--- DATA FOR PROCESSING Enclosed Below ---

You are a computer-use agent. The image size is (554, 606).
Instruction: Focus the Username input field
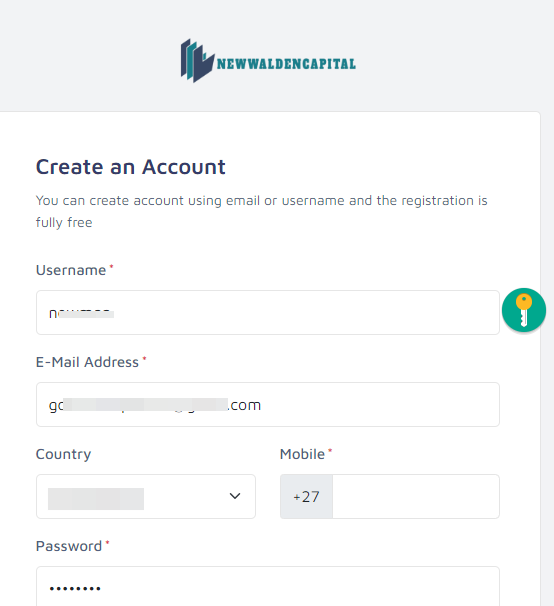268,313
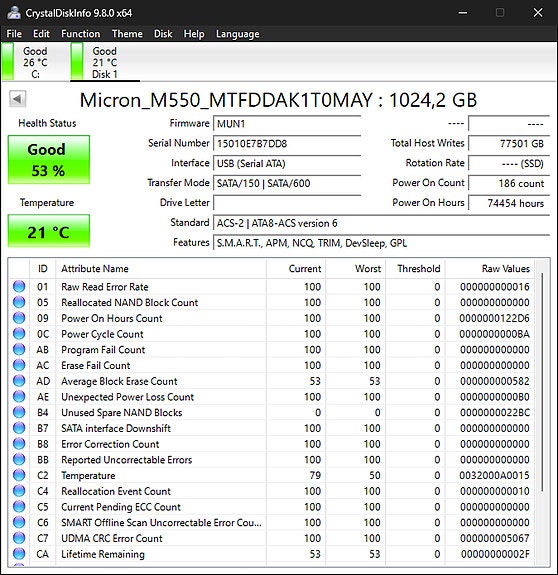This screenshot has height=575, width=558.
Task: Open the Theme menu
Action: point(127,34)
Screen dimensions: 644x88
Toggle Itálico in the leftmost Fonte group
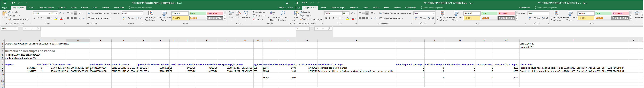click(x=38, y=18)
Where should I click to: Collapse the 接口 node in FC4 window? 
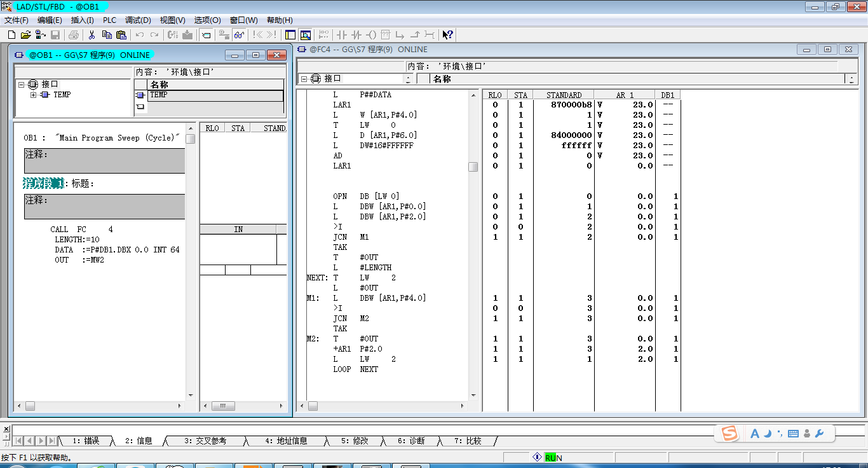click(x=304, y=79)
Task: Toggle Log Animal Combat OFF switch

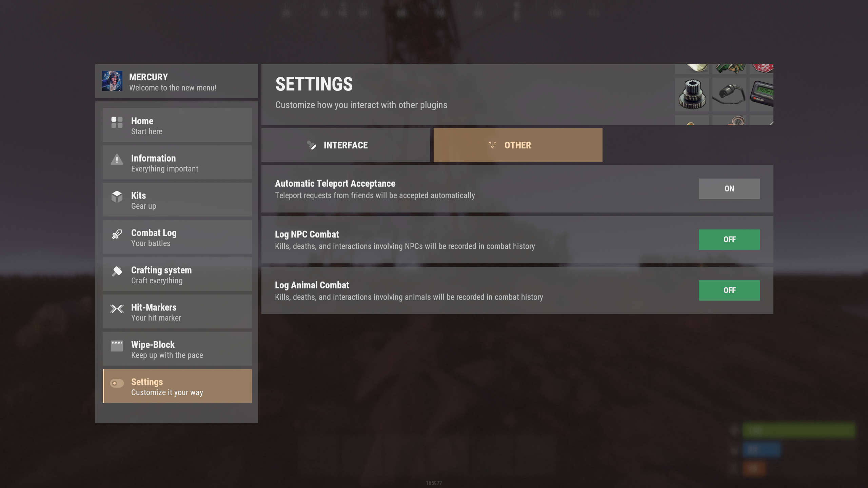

--- End of Enclosed DATA FOR PROCESSING ---

#### EXERCISE BRIEF:
Each line of the material is to be output exactly. Images are not part of the expected output.

#### EXERCISE ANSWER:
You are a computer-use agent. The image size is (554, 606).
Instruction: Focus the Username input field
268,313
This screenshot has height=575, width=558.
Task: Open the Theme menu
Action: point(127,34)
Screen dimensions: 644x88
Toggle Itálico in the leftmost Fonte group
click(x=38, y=18)
Where should I click to: Collapse the 接口 node in FC4 window? 
click(x=304, y=79)
Task: Toggle Log Animal Combat OFF switch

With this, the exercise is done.